Linux: Fighting the FUD of Forking
sebFlyte writes "Fighting the MS FUD machine is a full time job for some open source developers, especially now Microsoft have thrown in the issue of the possibility of Linux forking (as Unix did)... it would also seem that Gates has moved on from telling people to 'get the facts' and creating FUD around patents and IP to criticising the open source communty's ability to create interoperable software."
I've ignored Red Hat and SuSE for about 5 years now, focusing mainly on Debian, Slackware, Gentoo, etc.
Now that I've used a Red Hat system again, I was completely dazzled by how drastically different the experiences are. I expect the GUI to be more polished, naturally, but so many underlying things are different as well. All in all, they're things I can learn, and binary and source compatibility are still there, but it's the trend that's disturbing.
All of the traditional UNIX vendors forked in order to raise the barrier of exit for people who wanted to switch platforms. Sun's platform is still alive today because Solaris is such a unique beast that you have administrators trained solely in the art of this platform. All the UNIX part does is allow for some kind of source compatibility. Maybe.
Cisco took TCP/IP, which was practically invented (and perfected?) on a BSD box and threw it away to build a new proprietary OS to run specifically on their routers.
It's hard to find a major distribution shipping the vanilla kernel these days. When does, for example, SuSE decide that binary compatibility with other distros is keeping them from "enhancing" the user experience?

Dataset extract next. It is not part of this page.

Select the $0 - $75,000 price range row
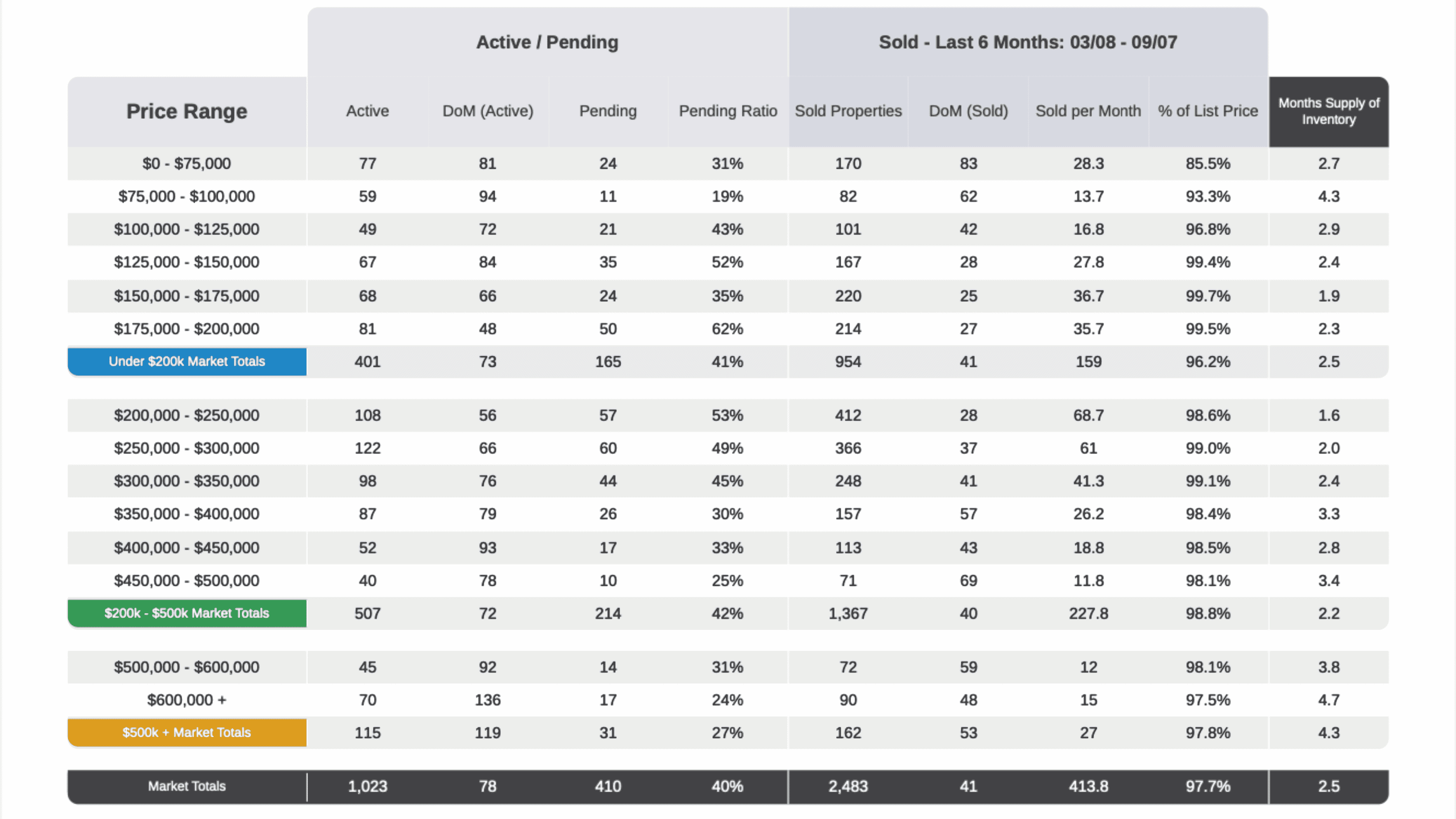 tap(728, 163)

Can they resist?
I'd like to be wrong about all of this.
I don't quite see the problem here.
I am not afraid of forks, if they are executed well.
Look at some examples we've had in the past:
gcc fork - when the gcc development started to slow down, a new group forked it and the primary thing it did was to speed up development.
emacs fork - emacs had had a notice for ages saying that "X11 support was coming RSN", but nothing happened for quite a while. The Lucid-Emacs (later became XEmacs) happened and within a very short amount of time there was quite a hustle and bustle of activity between the two - Yes, there are some interoperability issues here in that both designed their respective GUI concepts a bit differently. But both evolved at a much quicker pace then if we only had one. (Especially good in this case, was that the lucid/xemacs team decided that sticking to old packages like the age old c-mode wasn't a good thing and that there were better alternatives to be used, and they didn't shy away from using them - much to the advantage of the entire community.
If there should be a linux fork, I am not really afraid of it, since those who will fork it, will know that they will also NEED interoperability (an issue that emacs/xemacs didn't really have in that sense, as the files you edit with them ARE interoperable -- and I don't think a linux fork that will make the formats of binaries / shared libs different, will find much acceptance, unless they also manage to continue supporting the old formats as well (pretty much like you can still use a.out binaries, if you still have the kernel support for it compiled in).
I don't think we should just have a kernel-fork just for the sake of it - but if there are good reasons for a fork, I am not afraid of it - in fact, I'd rather welcome it.